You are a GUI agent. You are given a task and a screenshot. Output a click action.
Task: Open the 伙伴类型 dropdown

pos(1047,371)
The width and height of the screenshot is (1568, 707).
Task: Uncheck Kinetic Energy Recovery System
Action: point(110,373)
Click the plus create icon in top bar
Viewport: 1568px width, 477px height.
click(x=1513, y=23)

++++

• _Written instruction_
Reproduce every one of the rows above word for word, keeping their original order.

• _Solution_
You are a GUI agent. You are given a task and a screenshot. Output a click action.
Task: Open the 伙伴类型 dropdown

pos(1047,371)
The width and height of the screenshot is (1568, 707).
Task: Uncheck Kinetic Energy Recovery System
Action: point(110,373)
Click the plus create icon in top bar
Viewport: 1568px width, 477px height.
click(x=1513, y=23)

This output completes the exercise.